6.1 Key Findings from the Bain–Groww “How India Invests 2025” Report

  1. Mutual fund AUM projected to cross ₹300 lakh crore by 2035.
  2. Mutual fund penetration in Indian households expected to double from 10% to 20% over the next decade.
  • Growth to be driven largely by mass and mass-affluent households beyond the top 30 cities; rise in participation from younger investors, women and non-metro households.
  1. Over-5-year mutual fund holdings in AUM rose from 7% to 16%; Over-5-year SIP holdings increased from 12% to 21%.
  2. Young investors (<30 years) now account for 40% of NSE-registered investors, up from 23% in FY19.; Gen Z comprises ~45% of the investor base.
  3. Monthly SIP inflows have grown at ~25% CAGR over the last decade.
  • 55–60% of new SIP registrations now come from B30 cities.
  • Women’s share in investor base increased to 25% in FY24 (from 20% in FY19).
  1. SME IPO proceeds have surged from ~₹1,800 crore in FY19 to ~₹6,000 crore in FY24.
  • Reflects stronger liquidity and deeper domestic participation.

India’s investing ecosystem is undergoing a structural shift toward a broad-based, digitally driven, long-term retail participation model that will anchor deeper, more resilient capital markets over the next decade.

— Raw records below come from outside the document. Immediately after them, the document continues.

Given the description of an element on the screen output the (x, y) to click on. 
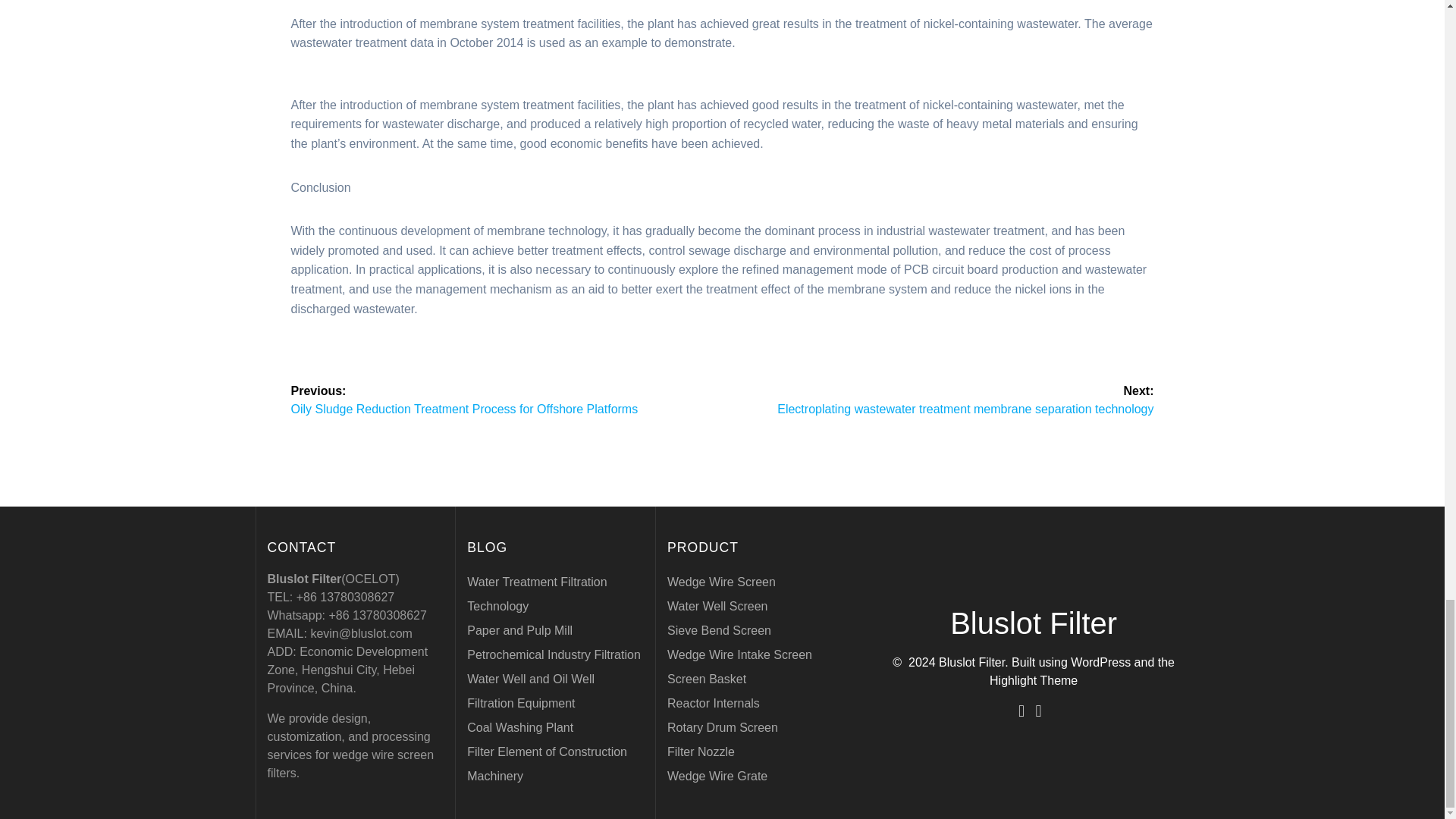
Filtration Equipment (521, 703)
Rotary Drum Screen (721, 727)
Water Well Screen (716, 605)
Filter Element of Construction Machinery (547, 763)
Water Well and Oil Well (530, 678)
Coal Washing Plant (520, 727)
Petrochemical Industry Filtration (553, 654)
Sieve Bend Screen (718, 630)
Wedge Wire Intake Screen (739, 654)
Technology (497, 605)
Wedge Wire Grate (716, 775)
Reactor Internals (713, 703)
Filter Nozzle (700, 751)
Screen Basket (705, 678)
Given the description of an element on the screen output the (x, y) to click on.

6.2 Key take aways from Ankur Capital’s 2025 India Deep Science Tech Report

  • Core Thesis: India merges elite science, frugality, scale, and global mindset for deep tech dominance in AI Compute, Energy, TechBio, Space; 100k+ patents in 2024 (6th globally, 50% domestic); reverse brain drain; ₹1L Cr RDI Fund, BioE3 support.​
  • Investment Trends: Maturing funding with larger rounds; Energy/Space resilient; AI Compute 20% of 2025 funding (up from 2% ’23); $900M+ TechBio (80% therapeutics/diagnostics); mega-rounds like Raphe $100M; follow-ons lead Energy (+20% vs TechBio).​
  • Sector Funding (2025E, ₹M):  AI Compute $ 311 mn; Energy $305 mn; Tech bio $152; Space $195 mn;
  • Playbook: TRL progression (science to execution risk); global markets first; “commercial architects” for supply chains; India lean (pilot $2.3M vs global $20M); embed commercialization early.​

India’s deep tech ecosystem is primed for global leadership, fuelled by maturing investments, policy tailwinds, and homegrown innovation across AI Compute, Energy, TechBio, and Space.